Technology advances ever onward over time, and in fact its pace has accelerated since Jack Kilby's initial integrated circuit demonstration in 1958. So it is that, while CEVA's DSP core licensees are demonstrating SoCs based on the company's current-generation CEVA-XC323 (see "Picochip and Mindspeed: Former Competitors Unite to Address Wireless Spectrum Needs" in this issue of InsideDSP), CEVA is simultaneously unveiling its next-generation core, the XC4000 (Figure 1).
Figure 1. CEVA builds on the foundation of its first two generations of communications-tailored DSP cores, focusing on the latest standards with its new XC4000 family.

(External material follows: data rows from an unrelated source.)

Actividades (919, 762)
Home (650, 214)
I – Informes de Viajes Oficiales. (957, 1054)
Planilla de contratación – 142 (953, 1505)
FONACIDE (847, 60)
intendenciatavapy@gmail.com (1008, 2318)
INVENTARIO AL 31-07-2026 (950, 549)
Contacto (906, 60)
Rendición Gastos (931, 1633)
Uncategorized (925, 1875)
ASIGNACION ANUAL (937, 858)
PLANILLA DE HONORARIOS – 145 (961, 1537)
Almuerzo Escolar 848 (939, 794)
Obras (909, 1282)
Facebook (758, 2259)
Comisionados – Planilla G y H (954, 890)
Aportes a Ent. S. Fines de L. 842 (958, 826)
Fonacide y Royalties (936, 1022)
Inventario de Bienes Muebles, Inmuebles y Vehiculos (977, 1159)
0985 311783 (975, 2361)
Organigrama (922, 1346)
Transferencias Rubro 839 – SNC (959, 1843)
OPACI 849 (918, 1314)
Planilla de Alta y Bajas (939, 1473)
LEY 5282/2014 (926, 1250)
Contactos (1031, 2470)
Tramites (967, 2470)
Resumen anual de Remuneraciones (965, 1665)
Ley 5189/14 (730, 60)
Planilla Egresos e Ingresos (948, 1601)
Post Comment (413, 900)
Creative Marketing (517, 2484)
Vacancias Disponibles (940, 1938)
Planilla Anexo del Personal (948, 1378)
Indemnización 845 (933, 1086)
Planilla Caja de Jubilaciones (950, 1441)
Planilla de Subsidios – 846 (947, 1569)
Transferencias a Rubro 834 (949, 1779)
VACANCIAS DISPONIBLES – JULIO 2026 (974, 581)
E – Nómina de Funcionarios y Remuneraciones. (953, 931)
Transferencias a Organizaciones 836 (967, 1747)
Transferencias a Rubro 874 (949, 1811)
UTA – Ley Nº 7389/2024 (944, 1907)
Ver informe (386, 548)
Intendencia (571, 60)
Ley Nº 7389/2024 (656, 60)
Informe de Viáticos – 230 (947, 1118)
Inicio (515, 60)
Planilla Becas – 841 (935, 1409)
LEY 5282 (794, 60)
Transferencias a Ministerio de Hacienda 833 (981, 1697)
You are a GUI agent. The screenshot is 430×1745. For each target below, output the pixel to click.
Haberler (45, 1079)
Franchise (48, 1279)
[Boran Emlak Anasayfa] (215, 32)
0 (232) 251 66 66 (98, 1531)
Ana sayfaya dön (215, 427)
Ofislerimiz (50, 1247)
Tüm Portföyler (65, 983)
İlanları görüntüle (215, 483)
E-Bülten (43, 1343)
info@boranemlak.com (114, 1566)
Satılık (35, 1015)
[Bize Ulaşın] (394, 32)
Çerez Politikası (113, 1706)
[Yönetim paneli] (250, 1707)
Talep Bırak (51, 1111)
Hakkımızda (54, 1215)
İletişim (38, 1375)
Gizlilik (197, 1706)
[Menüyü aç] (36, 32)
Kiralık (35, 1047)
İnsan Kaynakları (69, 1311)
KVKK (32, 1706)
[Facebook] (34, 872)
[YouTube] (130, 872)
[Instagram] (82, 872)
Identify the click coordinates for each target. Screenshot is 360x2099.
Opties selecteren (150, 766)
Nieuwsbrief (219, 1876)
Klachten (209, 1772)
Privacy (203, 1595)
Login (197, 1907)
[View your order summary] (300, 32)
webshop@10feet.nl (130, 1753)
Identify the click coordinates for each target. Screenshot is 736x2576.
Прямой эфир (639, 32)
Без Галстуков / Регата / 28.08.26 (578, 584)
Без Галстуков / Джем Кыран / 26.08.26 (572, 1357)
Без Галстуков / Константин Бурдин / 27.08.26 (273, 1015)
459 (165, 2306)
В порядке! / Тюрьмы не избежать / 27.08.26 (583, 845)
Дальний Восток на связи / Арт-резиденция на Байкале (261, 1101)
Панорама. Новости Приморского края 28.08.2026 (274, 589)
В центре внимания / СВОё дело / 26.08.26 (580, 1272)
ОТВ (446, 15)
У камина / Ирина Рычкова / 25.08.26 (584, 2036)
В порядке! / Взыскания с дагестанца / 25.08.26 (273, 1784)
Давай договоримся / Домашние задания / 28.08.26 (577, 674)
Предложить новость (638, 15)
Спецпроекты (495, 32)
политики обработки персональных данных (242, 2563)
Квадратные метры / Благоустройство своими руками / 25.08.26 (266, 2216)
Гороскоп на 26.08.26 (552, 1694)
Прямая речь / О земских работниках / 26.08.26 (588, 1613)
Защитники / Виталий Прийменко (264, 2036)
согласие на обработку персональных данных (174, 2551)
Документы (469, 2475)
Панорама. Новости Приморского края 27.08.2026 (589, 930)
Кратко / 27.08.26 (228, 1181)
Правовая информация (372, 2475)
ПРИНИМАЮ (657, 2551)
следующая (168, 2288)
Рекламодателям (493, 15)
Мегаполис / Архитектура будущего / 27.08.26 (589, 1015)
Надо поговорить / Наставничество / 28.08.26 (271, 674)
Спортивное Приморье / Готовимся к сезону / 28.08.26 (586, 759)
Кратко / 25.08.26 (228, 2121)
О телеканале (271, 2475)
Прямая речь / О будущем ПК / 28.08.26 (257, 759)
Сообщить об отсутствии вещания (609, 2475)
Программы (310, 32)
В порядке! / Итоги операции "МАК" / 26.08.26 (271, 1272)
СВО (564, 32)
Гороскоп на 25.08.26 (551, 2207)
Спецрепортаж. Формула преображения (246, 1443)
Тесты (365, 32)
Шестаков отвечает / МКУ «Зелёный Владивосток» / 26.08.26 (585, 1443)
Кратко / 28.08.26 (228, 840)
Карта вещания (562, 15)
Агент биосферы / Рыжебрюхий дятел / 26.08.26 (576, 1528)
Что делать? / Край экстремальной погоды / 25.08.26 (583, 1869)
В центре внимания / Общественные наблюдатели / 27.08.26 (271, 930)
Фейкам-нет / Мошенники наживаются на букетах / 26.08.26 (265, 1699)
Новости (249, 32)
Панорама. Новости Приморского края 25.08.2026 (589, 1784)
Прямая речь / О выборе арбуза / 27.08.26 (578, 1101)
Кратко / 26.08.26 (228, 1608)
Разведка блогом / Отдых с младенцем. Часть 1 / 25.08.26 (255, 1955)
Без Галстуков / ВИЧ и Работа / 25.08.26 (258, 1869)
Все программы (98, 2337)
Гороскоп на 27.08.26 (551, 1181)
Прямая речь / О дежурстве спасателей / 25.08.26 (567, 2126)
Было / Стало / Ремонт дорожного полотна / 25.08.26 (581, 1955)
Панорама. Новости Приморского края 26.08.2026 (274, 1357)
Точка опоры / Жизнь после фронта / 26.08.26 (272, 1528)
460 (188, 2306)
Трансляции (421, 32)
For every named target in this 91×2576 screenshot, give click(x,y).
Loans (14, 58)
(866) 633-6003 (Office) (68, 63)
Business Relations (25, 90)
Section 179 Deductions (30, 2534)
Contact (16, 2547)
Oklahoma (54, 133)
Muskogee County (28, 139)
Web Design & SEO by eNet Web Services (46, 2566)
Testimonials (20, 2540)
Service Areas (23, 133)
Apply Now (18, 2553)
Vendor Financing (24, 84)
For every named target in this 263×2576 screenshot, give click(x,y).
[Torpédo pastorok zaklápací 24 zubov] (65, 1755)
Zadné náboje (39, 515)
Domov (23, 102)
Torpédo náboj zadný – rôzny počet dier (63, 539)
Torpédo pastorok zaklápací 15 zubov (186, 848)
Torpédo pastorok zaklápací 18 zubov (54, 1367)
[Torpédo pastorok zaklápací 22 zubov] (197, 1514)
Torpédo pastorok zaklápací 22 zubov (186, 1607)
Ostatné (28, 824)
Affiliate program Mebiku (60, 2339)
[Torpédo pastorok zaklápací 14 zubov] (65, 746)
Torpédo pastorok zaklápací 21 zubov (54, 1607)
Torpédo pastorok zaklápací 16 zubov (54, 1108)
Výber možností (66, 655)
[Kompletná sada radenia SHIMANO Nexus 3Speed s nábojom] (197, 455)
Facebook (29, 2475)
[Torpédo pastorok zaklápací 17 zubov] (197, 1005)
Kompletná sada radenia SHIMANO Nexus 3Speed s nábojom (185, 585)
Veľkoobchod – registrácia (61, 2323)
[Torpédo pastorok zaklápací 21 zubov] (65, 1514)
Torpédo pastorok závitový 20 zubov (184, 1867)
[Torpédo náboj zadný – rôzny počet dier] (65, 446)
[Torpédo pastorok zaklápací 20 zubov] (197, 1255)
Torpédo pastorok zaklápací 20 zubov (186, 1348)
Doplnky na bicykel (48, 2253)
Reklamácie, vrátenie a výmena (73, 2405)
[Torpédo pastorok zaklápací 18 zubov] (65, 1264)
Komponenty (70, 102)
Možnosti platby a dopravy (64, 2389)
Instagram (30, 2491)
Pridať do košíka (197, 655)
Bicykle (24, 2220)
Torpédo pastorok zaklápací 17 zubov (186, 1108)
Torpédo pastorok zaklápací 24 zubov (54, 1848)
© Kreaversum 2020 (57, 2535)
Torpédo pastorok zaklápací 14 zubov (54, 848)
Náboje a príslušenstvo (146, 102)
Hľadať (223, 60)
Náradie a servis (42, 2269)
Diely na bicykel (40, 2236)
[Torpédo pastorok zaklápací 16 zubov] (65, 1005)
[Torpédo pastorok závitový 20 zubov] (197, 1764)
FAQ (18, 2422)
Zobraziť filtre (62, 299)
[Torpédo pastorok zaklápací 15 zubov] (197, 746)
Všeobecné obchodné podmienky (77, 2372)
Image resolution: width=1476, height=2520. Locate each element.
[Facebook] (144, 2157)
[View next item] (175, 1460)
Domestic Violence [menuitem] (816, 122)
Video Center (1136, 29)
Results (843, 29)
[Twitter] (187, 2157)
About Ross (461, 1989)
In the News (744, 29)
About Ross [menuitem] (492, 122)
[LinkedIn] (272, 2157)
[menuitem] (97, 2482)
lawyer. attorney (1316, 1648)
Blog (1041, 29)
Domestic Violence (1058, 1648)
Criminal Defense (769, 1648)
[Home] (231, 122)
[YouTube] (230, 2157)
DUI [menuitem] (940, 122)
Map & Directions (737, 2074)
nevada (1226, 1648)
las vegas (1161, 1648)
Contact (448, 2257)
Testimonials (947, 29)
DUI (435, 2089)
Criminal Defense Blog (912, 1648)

Make that the flexible, scalable XC4000 core family, available to lead licensees this quarter with general availability slated for Q2 (Figure 2). Whereas last month's InsideDSP edition described the company's investment in the emerging area of embedded vision (see "The CEVA-MM3101: An Imaging-Optimized DSP Core Swings for an Embedded Vision Home Run"), the XC4000 represents a focus on CEVA's foundation communications business. But while CEVA’s earlier communications-focused DSP offerings were individual cores, this time CEVA has simultaneously launched a suite of six related cores, containing largely common elements but in various counts and combinations targeting specific applications' needs.
Figure 2. CEVA-XC4000 family members vary the number of vector units and registers, MACs and other on-core resources.
Eyal Bergman, the company's director of product marketing, refers to the XC4000 as a "Universal Communication Engine", i.e. CEVA's latest implementation of the software-defined radio vision. In rationalizing the need for such protocol flexibility, he points to the same exploding data-usage trends (which affect wireline and wireless networks alike) that I alluded to in this month's other InsideDSP feature article. Just last week, for example, Cisco published the latest edition of its Visual Networking Index report specifically covering mobile networks. The analysis contained the following eye-popping summary trends:
- Global mobile data traffic grew 2.3-fold in 2011, more than doubling for the fourth year in a row.
- Last year's mobile data traffic was eight times the size of the entire global Internet in 2000.
- Mobile video traffic exceeded 50 percent for the first time in 2011.
- Mobile network connection speeds grew 66 percent in 2011.
- In 2011, a fourth-generation (4G) connection generated 28 times more traffic on average than a non-4G connection. Although 4G connections represent only 0.2 percent of mobile connections today, they already account for 6 percent of mobile data traffic.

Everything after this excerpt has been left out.